The Layman's Guide to Doom: The Economy.

Sep 02, 2010 00:29




      
      

Everyone talks about the economy... How bad it is. When it's likely to recover. Who's at fault for the condition it's in... But few people understand the reality of the economy. It's all so convoluted with technical definitions of capitalism, socialism, money supply, speed of circulation, inflation, deflation, interest rates, etc. Smoke and mirrors, all of it.

Economies are about the production, preservation, replenishment, and exchange of tangible wealth. That's right... Stuff. Things you need or want. Food, clothing, housing, toys, medicine, etc. The primary reason anyone does anything is so that they can get or keep wealth for themselves and their families.

The great confusing factor in modern economies is money. When money first evolved, it was just a reliably measured amount of a widely desirable form of wealth, like a precious metal or even salt. Then came representative money, where a note or token was issued as a sort of IOU for specified amount of an inherently valuable commodity. Finally came fiat currency, which is only accepted as money because the Government says so, and isn't actually backed by anything. The US dollar went fully fiat in 1971.

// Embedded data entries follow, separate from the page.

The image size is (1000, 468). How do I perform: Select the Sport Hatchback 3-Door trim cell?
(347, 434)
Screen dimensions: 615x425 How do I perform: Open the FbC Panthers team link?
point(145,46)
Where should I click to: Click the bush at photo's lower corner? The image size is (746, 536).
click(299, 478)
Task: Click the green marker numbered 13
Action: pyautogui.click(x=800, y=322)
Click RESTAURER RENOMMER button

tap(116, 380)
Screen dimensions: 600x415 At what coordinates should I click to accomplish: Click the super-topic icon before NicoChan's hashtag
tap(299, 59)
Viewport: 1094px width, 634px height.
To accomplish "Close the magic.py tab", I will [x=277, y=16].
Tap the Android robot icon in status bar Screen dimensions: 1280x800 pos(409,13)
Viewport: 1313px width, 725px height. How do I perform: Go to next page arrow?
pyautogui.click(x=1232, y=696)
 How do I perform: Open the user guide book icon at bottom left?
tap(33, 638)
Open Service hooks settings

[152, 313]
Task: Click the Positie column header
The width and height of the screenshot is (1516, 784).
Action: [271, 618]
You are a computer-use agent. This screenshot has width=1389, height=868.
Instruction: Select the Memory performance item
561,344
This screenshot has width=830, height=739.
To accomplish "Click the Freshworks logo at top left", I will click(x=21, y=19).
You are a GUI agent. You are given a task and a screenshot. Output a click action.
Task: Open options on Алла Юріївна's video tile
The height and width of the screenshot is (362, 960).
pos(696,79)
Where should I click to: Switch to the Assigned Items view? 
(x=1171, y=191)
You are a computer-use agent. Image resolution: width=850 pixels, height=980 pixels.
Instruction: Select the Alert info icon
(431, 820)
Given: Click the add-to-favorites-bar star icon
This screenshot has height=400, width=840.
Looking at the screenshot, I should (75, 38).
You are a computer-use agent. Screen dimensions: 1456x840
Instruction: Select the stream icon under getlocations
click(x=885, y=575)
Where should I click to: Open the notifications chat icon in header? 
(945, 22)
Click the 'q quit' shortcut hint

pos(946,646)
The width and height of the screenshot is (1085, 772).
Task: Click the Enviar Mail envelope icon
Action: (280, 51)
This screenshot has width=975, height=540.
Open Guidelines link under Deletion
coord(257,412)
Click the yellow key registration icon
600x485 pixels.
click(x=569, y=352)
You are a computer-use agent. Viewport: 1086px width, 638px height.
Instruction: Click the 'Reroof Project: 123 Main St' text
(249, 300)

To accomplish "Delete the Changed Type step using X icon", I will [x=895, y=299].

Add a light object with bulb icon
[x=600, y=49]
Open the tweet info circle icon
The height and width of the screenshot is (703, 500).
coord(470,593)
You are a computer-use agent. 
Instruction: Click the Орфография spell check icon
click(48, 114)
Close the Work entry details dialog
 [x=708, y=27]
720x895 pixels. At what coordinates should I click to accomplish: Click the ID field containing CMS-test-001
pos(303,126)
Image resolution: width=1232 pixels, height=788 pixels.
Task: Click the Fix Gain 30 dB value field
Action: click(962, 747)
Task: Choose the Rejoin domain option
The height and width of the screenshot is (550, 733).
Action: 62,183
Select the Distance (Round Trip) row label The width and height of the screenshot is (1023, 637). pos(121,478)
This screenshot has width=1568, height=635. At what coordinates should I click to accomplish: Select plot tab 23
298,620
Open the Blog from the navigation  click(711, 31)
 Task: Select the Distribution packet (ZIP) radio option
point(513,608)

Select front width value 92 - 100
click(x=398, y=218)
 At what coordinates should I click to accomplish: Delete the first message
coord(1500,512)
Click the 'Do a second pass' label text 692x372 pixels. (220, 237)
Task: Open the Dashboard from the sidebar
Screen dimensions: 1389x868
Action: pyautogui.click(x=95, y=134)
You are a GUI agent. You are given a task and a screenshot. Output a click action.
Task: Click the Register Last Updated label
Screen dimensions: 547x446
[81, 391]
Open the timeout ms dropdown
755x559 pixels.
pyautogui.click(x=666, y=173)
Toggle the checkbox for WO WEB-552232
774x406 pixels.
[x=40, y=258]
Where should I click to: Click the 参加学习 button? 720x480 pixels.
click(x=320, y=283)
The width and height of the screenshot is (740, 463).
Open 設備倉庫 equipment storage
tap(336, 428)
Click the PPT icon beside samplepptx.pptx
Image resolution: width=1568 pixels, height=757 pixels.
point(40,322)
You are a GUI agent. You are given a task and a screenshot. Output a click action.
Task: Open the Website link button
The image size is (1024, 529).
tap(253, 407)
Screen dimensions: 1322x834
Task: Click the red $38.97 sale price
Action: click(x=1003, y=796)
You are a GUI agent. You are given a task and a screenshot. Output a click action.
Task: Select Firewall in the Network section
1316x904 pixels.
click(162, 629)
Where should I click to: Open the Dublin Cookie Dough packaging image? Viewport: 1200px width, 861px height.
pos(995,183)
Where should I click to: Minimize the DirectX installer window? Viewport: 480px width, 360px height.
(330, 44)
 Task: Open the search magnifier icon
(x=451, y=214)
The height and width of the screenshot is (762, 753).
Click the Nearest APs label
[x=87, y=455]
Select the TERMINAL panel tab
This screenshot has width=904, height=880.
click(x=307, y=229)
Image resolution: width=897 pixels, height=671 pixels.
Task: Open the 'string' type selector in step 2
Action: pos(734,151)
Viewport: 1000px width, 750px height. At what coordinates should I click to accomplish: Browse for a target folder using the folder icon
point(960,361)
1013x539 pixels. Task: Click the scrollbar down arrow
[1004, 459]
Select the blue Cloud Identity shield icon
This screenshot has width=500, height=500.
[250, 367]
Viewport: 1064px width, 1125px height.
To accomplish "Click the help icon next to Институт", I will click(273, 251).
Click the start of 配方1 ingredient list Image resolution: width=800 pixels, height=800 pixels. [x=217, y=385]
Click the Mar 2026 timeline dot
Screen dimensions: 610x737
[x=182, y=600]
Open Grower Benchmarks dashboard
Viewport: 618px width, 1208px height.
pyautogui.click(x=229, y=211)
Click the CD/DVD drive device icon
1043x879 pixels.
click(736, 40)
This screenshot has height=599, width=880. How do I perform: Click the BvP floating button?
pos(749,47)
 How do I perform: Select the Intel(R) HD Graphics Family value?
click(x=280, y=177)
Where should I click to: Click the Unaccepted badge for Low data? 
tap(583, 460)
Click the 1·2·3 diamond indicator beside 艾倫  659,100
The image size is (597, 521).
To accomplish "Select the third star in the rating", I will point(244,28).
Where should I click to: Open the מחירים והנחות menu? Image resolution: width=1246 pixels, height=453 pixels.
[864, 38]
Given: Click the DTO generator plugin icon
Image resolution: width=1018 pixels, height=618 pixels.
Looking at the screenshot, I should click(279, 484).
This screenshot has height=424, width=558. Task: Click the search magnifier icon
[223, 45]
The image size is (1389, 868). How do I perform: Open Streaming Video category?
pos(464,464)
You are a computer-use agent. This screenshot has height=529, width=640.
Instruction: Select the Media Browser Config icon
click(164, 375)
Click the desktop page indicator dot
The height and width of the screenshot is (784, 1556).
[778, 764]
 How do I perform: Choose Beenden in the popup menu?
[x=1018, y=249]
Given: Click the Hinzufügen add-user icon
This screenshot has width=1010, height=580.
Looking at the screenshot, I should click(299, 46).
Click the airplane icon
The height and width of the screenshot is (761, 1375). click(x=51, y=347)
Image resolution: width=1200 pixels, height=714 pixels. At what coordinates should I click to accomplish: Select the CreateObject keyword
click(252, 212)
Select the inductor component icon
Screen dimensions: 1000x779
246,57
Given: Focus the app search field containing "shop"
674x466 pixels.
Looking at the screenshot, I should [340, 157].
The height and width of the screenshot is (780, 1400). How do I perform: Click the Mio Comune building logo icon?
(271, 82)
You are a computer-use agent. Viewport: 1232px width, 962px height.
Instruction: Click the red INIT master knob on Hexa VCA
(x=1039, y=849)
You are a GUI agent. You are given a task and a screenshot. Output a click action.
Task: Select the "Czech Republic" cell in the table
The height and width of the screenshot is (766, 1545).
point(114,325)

Modern money is not wealth. It does not even represent wealth. It only reflects wealth in a weird, fun-house mirror sort of way.



Because we've all been conditioned to think of money as wealth, we're easily distracted by the circus side-shows of fiscal policies, the DOW, interest rates, and so-forth. We've come to believe that Government and the Federal Reserve, with their ability to manipulate the money supply, are responsible for the state of the economy, which is the same as believing that adjusting a mirror actually alters the nature of the object being reflected.




The reality behind the economy is that the amount of wealth available to the bulk of the population is declining, while the number of people that wealth is being divided among is increasing. Pumping great piles of dollars into circulation doesn't change that reality.

Some people like to blame the decline in wealth available to the general population on the fact that the folks at the top are sucking so much of it up for themselves. There's some truth to this. In fact, that's kind of the whole point of a fiat monetary system. The people at the very top, those running the Government and Federal Reserve, pump out silly paper (and numbers in accounts) and get actual wealth and human labor in return! A one-way pipeline of actual wealth from us to them. But this is nothing new.

The more ominous problem than the usual "rich getting an even bigger slice of the pie" is that the pie itself is getting smaller even before they take their cut.

Modern economies are built on the paradigm of infinite growth. More people wanting stuff. Each person wanting more stuff. More people making stuff. Each person making more. The Government being able to print more money to reflect the increasing amount of actual wealth.



This works fine so long as the fundamental resources needed to generate more wealth are available. But the fatal flaw in the plan is that eventually your infinite growth crashes into the reality of finite resources.

That's where we are now. It's not like the Great Depression, where we were sitting on seemingly unlimited resources and simply needed to get our acts together to exploit them effectively. We've reached the point where there are not enough resources available to enable wealth production to support current consumption levels, far less to support real growth.

Stimulus packages, Federal Reserve actions, DOW manipulation, and media-hyped Green Shoots ultimately can't change the fact that, despite more people wanting more stuff, there is less stuff to make, and fewer people needed to do the making. This is why there will be no real "recovery", even if there are transient, artificial rallies.